---------- Entries supplied

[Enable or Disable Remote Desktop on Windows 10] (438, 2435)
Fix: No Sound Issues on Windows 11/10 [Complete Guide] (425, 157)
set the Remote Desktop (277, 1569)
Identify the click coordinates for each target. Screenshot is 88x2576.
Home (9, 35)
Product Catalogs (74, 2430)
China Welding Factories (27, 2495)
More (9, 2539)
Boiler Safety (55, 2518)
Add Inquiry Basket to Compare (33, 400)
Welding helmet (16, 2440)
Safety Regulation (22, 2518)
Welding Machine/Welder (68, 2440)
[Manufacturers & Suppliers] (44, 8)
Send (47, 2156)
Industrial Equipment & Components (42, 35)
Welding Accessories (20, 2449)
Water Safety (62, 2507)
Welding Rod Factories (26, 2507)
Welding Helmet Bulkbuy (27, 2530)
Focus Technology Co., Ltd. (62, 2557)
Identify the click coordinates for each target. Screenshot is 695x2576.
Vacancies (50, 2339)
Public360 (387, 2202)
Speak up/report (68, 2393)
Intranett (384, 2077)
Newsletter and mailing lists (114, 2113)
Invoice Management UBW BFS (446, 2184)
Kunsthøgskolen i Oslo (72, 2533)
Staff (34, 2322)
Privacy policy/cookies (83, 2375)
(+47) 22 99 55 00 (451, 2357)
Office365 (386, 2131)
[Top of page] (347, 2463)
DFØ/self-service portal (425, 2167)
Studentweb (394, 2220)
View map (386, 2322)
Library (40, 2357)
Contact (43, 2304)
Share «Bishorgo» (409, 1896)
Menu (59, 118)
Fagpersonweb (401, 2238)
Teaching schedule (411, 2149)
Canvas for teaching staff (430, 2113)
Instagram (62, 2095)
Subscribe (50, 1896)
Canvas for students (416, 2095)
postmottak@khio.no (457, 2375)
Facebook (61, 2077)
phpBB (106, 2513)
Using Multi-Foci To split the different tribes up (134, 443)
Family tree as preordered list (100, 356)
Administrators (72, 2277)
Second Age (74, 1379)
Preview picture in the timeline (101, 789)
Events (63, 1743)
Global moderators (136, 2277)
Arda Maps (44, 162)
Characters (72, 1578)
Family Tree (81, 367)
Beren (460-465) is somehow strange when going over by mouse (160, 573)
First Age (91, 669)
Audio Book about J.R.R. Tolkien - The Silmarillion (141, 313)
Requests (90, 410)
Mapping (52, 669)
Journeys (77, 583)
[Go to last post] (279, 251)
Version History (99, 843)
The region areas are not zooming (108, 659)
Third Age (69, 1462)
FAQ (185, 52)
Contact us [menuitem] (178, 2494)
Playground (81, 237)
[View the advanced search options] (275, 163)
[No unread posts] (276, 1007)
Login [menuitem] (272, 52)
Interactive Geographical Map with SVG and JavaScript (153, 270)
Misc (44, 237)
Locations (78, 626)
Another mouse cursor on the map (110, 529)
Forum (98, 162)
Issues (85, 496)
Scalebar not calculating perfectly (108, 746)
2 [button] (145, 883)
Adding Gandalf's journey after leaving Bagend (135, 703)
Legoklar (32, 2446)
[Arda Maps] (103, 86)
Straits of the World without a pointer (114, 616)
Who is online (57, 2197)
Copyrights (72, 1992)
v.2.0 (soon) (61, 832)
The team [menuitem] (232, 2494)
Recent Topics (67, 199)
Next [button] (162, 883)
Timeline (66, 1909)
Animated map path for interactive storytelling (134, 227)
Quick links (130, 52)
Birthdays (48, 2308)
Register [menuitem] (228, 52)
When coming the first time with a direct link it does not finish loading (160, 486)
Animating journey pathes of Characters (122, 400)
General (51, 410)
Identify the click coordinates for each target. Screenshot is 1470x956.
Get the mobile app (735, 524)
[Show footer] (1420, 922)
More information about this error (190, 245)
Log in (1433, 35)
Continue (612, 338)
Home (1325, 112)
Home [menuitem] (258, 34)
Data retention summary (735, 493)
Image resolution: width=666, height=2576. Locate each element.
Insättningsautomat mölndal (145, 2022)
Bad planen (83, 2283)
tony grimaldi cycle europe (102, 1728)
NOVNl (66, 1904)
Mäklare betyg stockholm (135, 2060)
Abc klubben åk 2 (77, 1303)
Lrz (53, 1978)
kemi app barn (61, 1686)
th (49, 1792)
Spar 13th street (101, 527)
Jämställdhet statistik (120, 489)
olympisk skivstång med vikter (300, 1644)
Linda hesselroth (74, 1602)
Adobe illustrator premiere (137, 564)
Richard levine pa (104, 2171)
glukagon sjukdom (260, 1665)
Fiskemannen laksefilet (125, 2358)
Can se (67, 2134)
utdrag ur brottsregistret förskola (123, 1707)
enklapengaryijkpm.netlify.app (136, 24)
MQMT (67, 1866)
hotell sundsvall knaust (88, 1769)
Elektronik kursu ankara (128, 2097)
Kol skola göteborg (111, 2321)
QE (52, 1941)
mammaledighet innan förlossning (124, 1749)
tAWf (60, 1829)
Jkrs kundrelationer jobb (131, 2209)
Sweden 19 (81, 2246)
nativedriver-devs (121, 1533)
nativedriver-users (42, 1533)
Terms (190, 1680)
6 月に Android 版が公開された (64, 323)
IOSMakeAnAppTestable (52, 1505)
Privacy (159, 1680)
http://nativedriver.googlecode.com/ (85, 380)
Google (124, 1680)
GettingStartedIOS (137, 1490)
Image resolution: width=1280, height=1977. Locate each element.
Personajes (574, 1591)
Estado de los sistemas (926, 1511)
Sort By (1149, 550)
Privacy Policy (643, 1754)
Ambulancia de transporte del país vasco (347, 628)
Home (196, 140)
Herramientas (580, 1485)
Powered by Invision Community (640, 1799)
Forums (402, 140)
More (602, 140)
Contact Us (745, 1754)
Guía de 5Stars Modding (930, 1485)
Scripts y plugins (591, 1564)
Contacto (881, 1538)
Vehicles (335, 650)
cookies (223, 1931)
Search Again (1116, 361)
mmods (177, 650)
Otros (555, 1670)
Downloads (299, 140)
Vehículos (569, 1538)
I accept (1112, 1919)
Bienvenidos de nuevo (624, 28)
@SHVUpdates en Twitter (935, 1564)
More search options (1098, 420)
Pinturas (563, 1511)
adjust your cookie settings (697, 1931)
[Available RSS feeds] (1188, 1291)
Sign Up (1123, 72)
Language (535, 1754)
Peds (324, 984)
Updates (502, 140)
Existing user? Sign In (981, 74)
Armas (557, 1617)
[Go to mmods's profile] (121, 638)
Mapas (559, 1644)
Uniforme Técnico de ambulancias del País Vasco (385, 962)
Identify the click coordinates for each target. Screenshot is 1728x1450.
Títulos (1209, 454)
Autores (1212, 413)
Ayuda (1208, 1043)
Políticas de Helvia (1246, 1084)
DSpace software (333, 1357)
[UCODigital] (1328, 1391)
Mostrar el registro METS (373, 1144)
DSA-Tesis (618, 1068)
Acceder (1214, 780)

--------------------

Where in the entries does the word "height" occur? Copy out each line that has it.

The answer:
Image resolution: width=666, height=2576. Locate each element.
Image resolution: width=1280, height=1977. Locate each element.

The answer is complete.